Texas Athletics revealed in a press release Thursday that the University of Texas has partnered with Oak View Group, C3 Presents and Live Nation to bring a new basketball arena to the 40 Acres, just south of Mike A. Myers Stadium.
The innovative $338 million project will be at no cost to local taxpayers or to the University. It is expected to open in 2021.
“This is a very exciting day for the University of Texas, our students, our fans, the entire University community and the City of Austin,” University of Texas President Gregory Fenves said at a Thursday press conference. “It’s a tremendous public benefit to the University and the city, and gives us this new home for events that are so important to our community.”
A far cry from the 16,734 seating capacity of the Frank Erwin Center, the Longhorns’ basketball arena and the location of numerous live events over the past 40 years, the new arena will have a capacity of 10,000, with the ability to expand to as many as 15,000.
As the Erwin Center has been unable to fill the stands for basketball games in recent years, athletic director Chris Del Conte saw little reason to build another 16,000 person arena with attendance averaging around 9,000 per home game.
“We have those moments where we have a Kansas game or a one-off game, but it’s like building a baseball stadium,” Del Conte said. “You don’t build it for the weekend series, you build it for the Tuesday game. A 10,000 seat arena is perfect for us. A sold-out arena has an unbelievable impact on the outcome of a basketball game, just like how this year, a sold-out football stadium created the magic for us to beat teams we’ve beaten (at DKR) this year.”

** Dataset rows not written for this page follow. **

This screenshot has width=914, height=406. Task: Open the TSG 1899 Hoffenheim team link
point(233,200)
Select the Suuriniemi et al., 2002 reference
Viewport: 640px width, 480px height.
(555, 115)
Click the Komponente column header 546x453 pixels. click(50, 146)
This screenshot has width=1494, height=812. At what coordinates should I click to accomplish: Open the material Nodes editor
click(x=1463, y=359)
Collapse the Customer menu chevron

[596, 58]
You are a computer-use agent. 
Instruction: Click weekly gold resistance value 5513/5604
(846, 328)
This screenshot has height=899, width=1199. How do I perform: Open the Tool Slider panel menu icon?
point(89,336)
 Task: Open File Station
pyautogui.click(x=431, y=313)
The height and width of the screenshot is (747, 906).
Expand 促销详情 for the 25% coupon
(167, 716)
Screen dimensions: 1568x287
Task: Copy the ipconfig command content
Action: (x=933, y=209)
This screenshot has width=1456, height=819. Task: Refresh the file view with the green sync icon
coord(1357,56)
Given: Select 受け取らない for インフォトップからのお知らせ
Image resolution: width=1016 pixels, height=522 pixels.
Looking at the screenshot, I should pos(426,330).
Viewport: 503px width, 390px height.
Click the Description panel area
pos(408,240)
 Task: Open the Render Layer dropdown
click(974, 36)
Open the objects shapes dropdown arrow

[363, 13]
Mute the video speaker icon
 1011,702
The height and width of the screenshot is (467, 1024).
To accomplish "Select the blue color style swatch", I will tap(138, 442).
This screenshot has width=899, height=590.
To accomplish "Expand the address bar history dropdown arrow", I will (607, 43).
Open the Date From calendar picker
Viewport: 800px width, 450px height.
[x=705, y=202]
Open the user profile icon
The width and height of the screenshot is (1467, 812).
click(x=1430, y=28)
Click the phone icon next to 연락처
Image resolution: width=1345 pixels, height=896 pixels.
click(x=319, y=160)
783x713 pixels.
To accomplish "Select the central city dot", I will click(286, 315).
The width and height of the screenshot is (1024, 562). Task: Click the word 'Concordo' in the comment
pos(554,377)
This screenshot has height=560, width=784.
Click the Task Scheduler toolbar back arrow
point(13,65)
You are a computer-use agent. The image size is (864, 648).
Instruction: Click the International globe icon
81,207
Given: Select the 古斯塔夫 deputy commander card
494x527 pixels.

Naming rights to the new arena have not yet been sold, although Oak View Group CEO Tim Leiweke said, “We have had quite a few companies approach us, but that decision will be a decision between (OVG) and Chris (Del Conte) and the university.”
Notable Texas alumnus Matthew McConaughey managed to work his way into the negotiations as well, and will oversee the new arena as the “Minister of Culture,” a title that, according to Del Conte, McConaughey gave himself.
“Understand, (Matthew) was in all of the negotiations,” Leiweke said. “Every ounce of the negotiations, he was really good. Having a guy like that — we’d be negotiating, we’d be arguing, we’d reach a settlement and we’d look at Matthew and go, ‘What do you think?’ and all you hear from him is ‘Alright, alright, alright.’”
The Erwin Center will remain the venue for Texas basketball and other live events until its demolition in 2021. Following its demolition, the space will be used for the expansion of the Dell Medical School.